The U-4, U-5, and U-6 rates progressively add discouraged workers, marginally attached workers, and involuntary part-time workers, providing a fuller picture of labor market slack. U-6, the broadest measure, includes all the above plus people working part-time for economic reasons. In general, the U-6 rate is typically near twice the U-3 rate [1][3].
While the exact June 2025 figures for U-4, U-5, and U-6 were not directly published, prior months indicate these rates are usually higher than U-3. For example, in May 2025, the U-3 was 3.6%, U-4 was 3.7%, U-5 was 4.4%, and U-6 was 7.0% [3].

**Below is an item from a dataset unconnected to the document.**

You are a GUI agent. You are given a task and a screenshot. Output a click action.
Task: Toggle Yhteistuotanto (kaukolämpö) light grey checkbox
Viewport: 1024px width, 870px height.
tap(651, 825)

It is important to note that these rates are seasonally adjusted, which smooths out fluctuations due to seasonal hiring patterns. Non-seasonally adjusted rates, while not used as frequently for policy decisions, typically differ and are less stable month-to-month [2].
The U-3 rate of 4.1% in June 2025 is seasonally adjusted; non-seasonally adjusted rates vary and are typically less stable. The non-seasonally adjusted numbers for June were 4.4% for U-3, 4.7% for U-4, 5.4% for U-5, and 8.1% for U-6 [1].
These broader measures help gauge not just how many are unemployed, but also the quality and underutilization of labor in the U.S. economy. Interestingly, job losses in June were concentrated in white collar industries, with a significant number of affected majors being STEM degrees, including physics, computer engineering, computer science, chemistry, and information systems and management [2].
The trend of job losses is not exclusive to non-white collar workers. Major industries like mining, quarrying, oil and gas extraction, construction, manufacturing, wholesale trade, retail trade, transportation and warehousing, information, financial activities, professional and business services, leisure and hospitality, and other services have experienced flat job growth [2].
In conclusion, understanding the various unemployment rates published by the government provides a more comprehensive view of the U.S. labor market. The U-3 rate, while informative, may underestimate the actual unemployment rate due to its narrow focus. By considering the U-4, U-5, and U-6 rates, we can gain a better understanding of labor market slack and the underutilization of labor resources.
[1] Bureau of Labor Statistics (BLS). (2025). Alternative measures of labour underutilization. Retrieved from https://www.bls.gov/opub/ted/2025/alternative-measures-of-labor-underutilization.htm [2] Bureau of Labor Statistics (BLS). (2025). The Employment Situation - June 2025. Retrieved from https://www.bls.gov/news.release/archives/empsit_07022025.htm [3] Economic Policy Institute. (2025). Key measures of labor underutilization: U-3, U-4, U-5, and U-6 unemployment rates. Retrieved from https://www.epi.org/publication/key-measures-of-labor-underutilization-u-3-u-4-u-5-and-u-6-unemployment-rates/
- The broader measures of unemployment, such as U-4, U-5, and U-6, that include discouraged workers, marginally attached workers, and involuntary part-time workers, offer a more inclusive perspective on labor underutilization in the United States.
- The trend of job losses in June 2025 affected various industries, not just white collar ones, including STEM fields like physics, computer engineering, computer science, chemistry, and information systems and management, as well as finance, education-and-self-development, politics, and general-news sectors, among others.